Diane Abbott reveals daily racist threats as MPs debate abuse they suffer

Diane Abbott speaks during the debate. Credit: Houses of Parliament

Diane Abbott has told of the vile racist and sexist abuse she receives, saying she is daily branded a "n*****" online, in comments made during a Westminster Hall debate on the intimidation and abuse of candidates in elections.

While the shadow home secretary said the intensity of abuse did increase during election campaigns, it was something she and other MP's suffered year-round.

In an impassioned speech, the 63-year-old revealed the extent of the "mindless abuse" she has received in the form of rape and death threats, as well as being labelled a "ugly, fat, black, b**** and a n*****".

Ms Abbott told the debate: "We are talking about mindless abuse and in my case the mindless abuse has been characteristically racist and sexist.

"And just to outline I've had death threats, I've had people tweeting that I should be hung if 'they could find a tree big enough to take the fat b****'s weight'.

"There was an EDL affiliated Twitter account #BurnDianeAbbott, I've had rape threats, described as a pathetic, useless fat black, piece of s***, ugly fat black b**** and n*****.

"N***** over and over again."

Ms Abbott said one of her members of staff said the "most surprising thing" about working for her was how often she "has to read the word n*****" in emails, on Twitter and Facebook.

The Hackney North and Stoke Newington MP said that during her 30-year career as a politician, she had seen abuse increase due to the "use of online" which had "turbocharged abuse".

Ms Abbott explained: "I think the rise in the use of online has turbocharged abuse because 30 years ago, when I first became an MP, if you wanted to attack an MP you had to write a letter, usually in green ink, you had to put it in an envelope, you had to put a stamp on it and you had to walk to the post box.

"Now they press a button and you read vile abuse which 30 years ago people would have been frightened to even write down...

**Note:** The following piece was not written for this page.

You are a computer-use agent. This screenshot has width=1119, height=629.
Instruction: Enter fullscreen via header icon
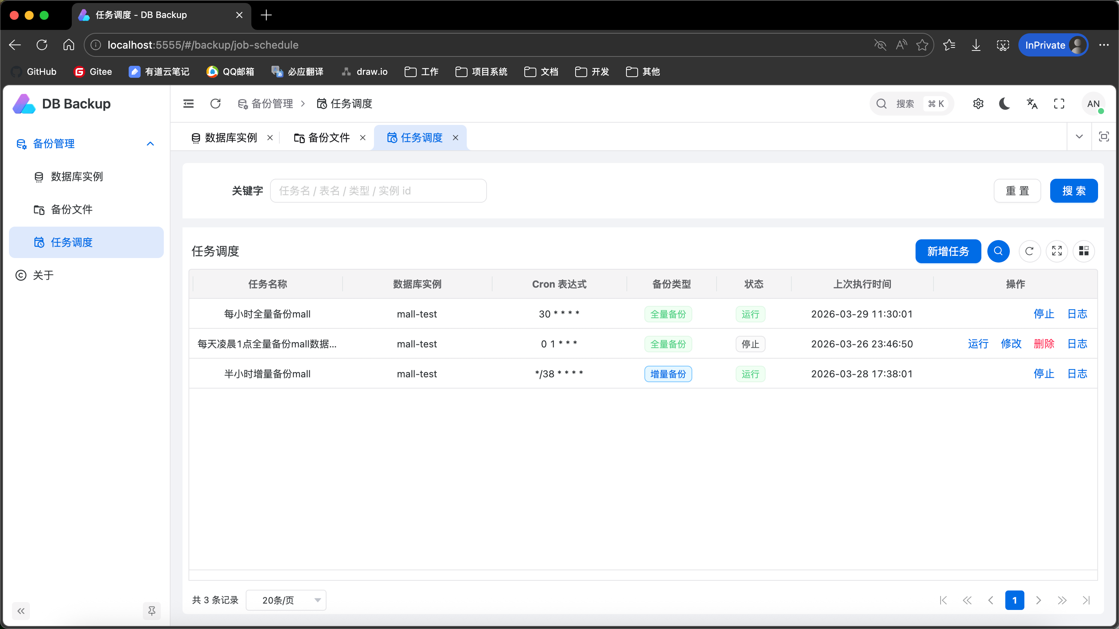coord(1059,103)
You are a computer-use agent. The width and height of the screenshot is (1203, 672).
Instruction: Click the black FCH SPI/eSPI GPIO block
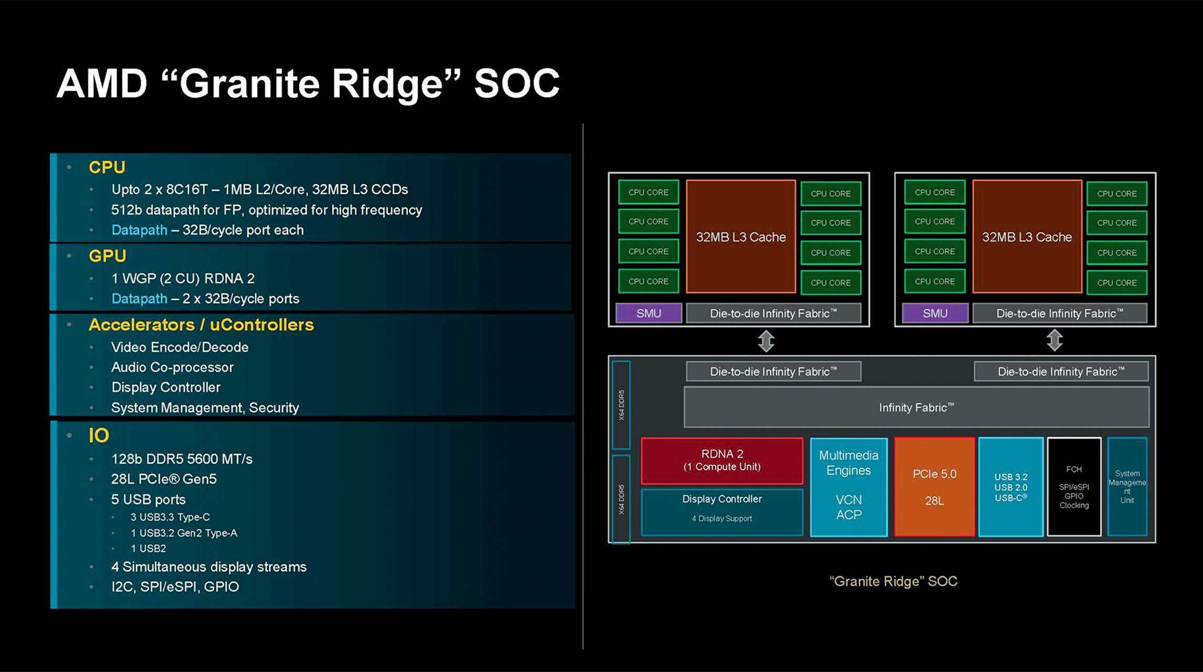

"People would not come up to me and attack me for being a n****** in public, but they'll do it online... this isn't once a week, this is everyday."

She said the abuse was "much worse" for women but acknowledged that male politicians also suffered.

Tory MP Simon Hart opened the debate and said he hoped the murder of Labour MP Jo Cox last year - who "paid the ultimate price for this kind of stuff" - had "sent a message" that "people would listen to".

He continued: "But it seems one year on that the problem is every bit as bad as it was back then, and unless we get joined up cooperative leadership from the Government, which I hope we'll hear now, and of course from the opposition parties, all of them, and the groups who support them, then all of the extraordinary work that has been done in Jo Cox's memory will have been wasted."

Following the wave of intimidation during the General Election campaign an investigation into the abuse of parliamentary candidates is being launched.

Labour and the Conservatives have both accused the other of failing to act to stamp out abuse by their members and activists after reports of racism, anti-Semitism and sexism, but during the debate, most MPs conceded that abuse was something suffered on both sides of the political divide.

Theresa May has asked the Committee on Standards in Public Life to conduct a review into the problem.

The probe will assess the current protections in place and report back to the Prime Minister with recommendations on ways to tackle abuse in the future.

Mrs May said: "I have been horrified by stories from colleagues about the scale and nature of the intimidation, bullying and harassment they suffered during the general election campaign.

"Robust debate is a vital part of our democracy, but there can be no place for the shocking threats and abuse we have seen in recent months.

"We must all work together to banish this behaviour, and I would urge MPs and candidates from all parties to report their experiences to this review so we get the fullest possible picture - and can take the action required to stamp it out."

Also speaking during the debate was Tory MP Andrew Percy who added he had been receiving death threats for a number of years, but the difference at the June election was how it was "politically motivated".

Labour's Paula Sherriff added she "can't remember a single day" without being abused since becoming an MP in 2015, with the last election the "most brutal".

She said the abuse has included death threats and a picture of her "mocked up as a used sanitary towel" - an apparent attack on her campaigning to scrap the so-called "tampon tax".